WASHINGTON/NEW YORK  - A rift in Silicon Valley is uniting a divided Congress. Apple Chief Executive Tim Cook has been taking aim at privacy and content issues that beset social networks. Meanwhile Facebook boss Mark Zuckerberg is slinging mud back, by pointing out the market dominance of Apple’s iPhone. Both tech firms, and their rivals, will end up splattered.

While Wall Street and other industries often band together in tough times, Silicon Valley defaults to battle mode. When accepting an award at an Anti-Defamation League event on Monday, Cook said “there is no time to get tied up in knots” when it comes to hate speech. It could easily refer to Zuckerberg’s muddled messages about such behavior, which has proliferated on Facebook. Cook has previously railed against what he calls a "data industrial complex."

It’s easy for him to do that, because Apple doesn’t run a social network, and collects less sensitive data about its customers than Facebook or Alphabet-owned search engine Google. Salesforce’s Marc Benioff has gone as far as pushing for the world’s largest social network to be regulated as harshly as the tobacco industry. For Facebook’s part, Zuckerberg has noted that the iPhone’s ubiquity makes it hard for competing messaging apps to gain ground.

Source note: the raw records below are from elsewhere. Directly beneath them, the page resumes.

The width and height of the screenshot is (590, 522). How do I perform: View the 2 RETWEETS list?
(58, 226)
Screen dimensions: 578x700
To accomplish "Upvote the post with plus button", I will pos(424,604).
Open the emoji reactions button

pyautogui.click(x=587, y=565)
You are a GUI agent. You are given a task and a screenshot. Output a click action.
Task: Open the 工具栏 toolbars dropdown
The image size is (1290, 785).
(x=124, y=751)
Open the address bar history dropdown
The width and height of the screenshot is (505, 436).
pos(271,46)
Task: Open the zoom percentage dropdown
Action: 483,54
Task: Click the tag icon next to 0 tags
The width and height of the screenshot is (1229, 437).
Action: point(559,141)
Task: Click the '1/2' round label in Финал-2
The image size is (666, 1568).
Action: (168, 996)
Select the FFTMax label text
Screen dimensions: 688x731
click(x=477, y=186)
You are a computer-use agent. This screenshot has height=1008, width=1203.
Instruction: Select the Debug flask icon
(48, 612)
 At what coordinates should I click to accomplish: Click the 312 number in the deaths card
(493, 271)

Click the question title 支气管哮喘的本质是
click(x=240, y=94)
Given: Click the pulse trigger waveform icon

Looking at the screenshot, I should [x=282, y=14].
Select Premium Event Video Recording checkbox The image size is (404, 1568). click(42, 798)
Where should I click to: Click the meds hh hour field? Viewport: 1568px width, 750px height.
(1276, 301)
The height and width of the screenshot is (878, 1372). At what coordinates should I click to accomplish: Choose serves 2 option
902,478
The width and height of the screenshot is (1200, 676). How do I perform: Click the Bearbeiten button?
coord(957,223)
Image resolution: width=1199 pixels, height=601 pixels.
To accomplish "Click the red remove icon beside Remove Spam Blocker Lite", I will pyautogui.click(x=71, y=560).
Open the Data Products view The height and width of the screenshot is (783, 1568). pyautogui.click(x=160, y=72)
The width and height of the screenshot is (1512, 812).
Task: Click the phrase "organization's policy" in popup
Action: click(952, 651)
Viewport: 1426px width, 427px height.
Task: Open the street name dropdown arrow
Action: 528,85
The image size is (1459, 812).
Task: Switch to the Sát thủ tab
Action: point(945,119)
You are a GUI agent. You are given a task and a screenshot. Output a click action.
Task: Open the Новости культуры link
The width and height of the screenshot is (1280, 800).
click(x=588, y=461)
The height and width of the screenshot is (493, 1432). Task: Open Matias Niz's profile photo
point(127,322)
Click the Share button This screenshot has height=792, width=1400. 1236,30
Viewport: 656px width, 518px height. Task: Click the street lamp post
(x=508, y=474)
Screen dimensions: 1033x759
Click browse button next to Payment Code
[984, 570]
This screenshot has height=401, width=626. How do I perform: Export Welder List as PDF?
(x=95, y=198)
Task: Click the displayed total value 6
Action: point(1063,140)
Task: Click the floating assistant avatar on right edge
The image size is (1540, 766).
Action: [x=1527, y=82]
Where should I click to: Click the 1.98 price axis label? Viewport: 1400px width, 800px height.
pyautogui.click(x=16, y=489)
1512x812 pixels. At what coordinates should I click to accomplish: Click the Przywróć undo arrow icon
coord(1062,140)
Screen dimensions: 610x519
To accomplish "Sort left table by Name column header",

Facebook’s slowness at dealing with privacy issues and data breaches is remarkable. The problem is many lawmakers don’t make the distinction between companies. That’s partly generational: the current Congress is among the oldest in U.S. history, according to the Congressional Research Service. The average age ranges from 58 in the House to 62 in the Senate. Although some mooted regulations are aimed at reining in Facebook, privacy rules, or changes to the legal immunity enjoyed by publishers of online third-party content, would affect others too.

It’s also dangerous to single out Facebook for those who have flaws of their own. Alphabet’s YouTube is a prime destination for extremists. Google chief executive Sundar Pichai, who skipped a high-profile hearing that both Twitter and Facebook attended in September, is scheduled to have a solo appearance before lawmakers next week. He will find that facing Congress alone is much more painful than sharing the blame.

CONTEXT NEWS

- Apple Chief Executive Tim Cook said on Dec. 3 that those who seek to push hate and violence have no place on Apple’s platforms.

- “If we can’t be clear on moral questions like these, then we’ve got big problems,” Cook said during an acceptance speech for an award given by the Anti-Defamation League.

- Google Chief Executive Sundar Pichai is schedule to testify before the U.S. House Judiciary Committee on Dec. 11.